= Eastern Ring Road =

Proposed highway in Hobart, Tasmania

The proposed link road.

The Eastern Ring Road is a proposed link between the South Arm Highway and the East Derwent Highway, within the greater area of Hobart, Tasmania. The idea behind the proposal is to see a continuous route from South Arm to the Bowen Bridge without the need to travel via the Tasman Highway. The proposal would see Flagstaff Gully Road extended to the north to meet up with the East Derwent Highway. The idea was first investigated in 1995 when Ratio Consultants did a study on the proposed link. They considered four options for the link, the most popular choice would connect to the East Derwent Highway between Geilston Bay and Risdon Vale. Ratio concluded that constructing any of the options would most likely produce an unacceptable level of visual landscape, ecological, heritage and water quality impacts.

In 2005 during the Clarence City Council elections, Alderman Doug Chipman lobbied the State and Federal governments for the construction of the proposed link road.
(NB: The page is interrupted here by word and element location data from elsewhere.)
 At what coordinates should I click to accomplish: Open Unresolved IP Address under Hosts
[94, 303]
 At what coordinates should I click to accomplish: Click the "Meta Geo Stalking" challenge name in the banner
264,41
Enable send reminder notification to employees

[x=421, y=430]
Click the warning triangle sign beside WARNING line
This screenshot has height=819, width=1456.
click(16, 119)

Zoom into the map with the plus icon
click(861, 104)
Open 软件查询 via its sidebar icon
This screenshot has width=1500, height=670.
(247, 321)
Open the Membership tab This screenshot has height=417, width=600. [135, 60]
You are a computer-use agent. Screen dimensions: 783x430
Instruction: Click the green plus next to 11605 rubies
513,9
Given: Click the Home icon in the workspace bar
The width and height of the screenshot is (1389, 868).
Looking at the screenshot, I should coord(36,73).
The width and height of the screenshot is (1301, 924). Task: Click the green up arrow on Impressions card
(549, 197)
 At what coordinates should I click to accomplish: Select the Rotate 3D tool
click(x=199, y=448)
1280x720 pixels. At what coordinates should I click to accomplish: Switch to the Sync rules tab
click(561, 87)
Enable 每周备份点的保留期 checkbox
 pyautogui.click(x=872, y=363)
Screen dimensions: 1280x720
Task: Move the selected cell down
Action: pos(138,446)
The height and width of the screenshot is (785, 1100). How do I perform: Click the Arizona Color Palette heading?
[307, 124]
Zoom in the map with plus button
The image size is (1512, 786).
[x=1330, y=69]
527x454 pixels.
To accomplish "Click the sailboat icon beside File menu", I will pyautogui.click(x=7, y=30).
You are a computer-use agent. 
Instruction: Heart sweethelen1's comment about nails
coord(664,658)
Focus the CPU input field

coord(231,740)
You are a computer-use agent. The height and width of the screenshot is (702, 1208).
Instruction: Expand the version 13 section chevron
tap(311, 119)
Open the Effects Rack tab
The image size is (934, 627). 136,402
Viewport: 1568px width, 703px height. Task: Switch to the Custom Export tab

A link road between the Tasman Highway and the Bowen Bridge will be needed in the future to take the pressure off Begonia Street, Gordons Hill Road, the East Derwent Highway, and the Tasman Bridge/Brooker Highway
 — Doug Chipman

Alderman Chipman also said at the time that while a Flagstaff Gully Link road may not be necessary right now, it probably will be in the next decade. Ald. Chipman suggested that planning should now be undertaken to ensure that when the road is needed, the government will have acquired the land, and informed anybody developing new properties in the area that the road will be built.
In 2007 the Clarence City Council backed the proposal to extend the existing Flagstaff Gully Road. The council argued that, as this new road will be linking 2 state highways, it should be a state government responsibility. However, the state government saw it as a council issue.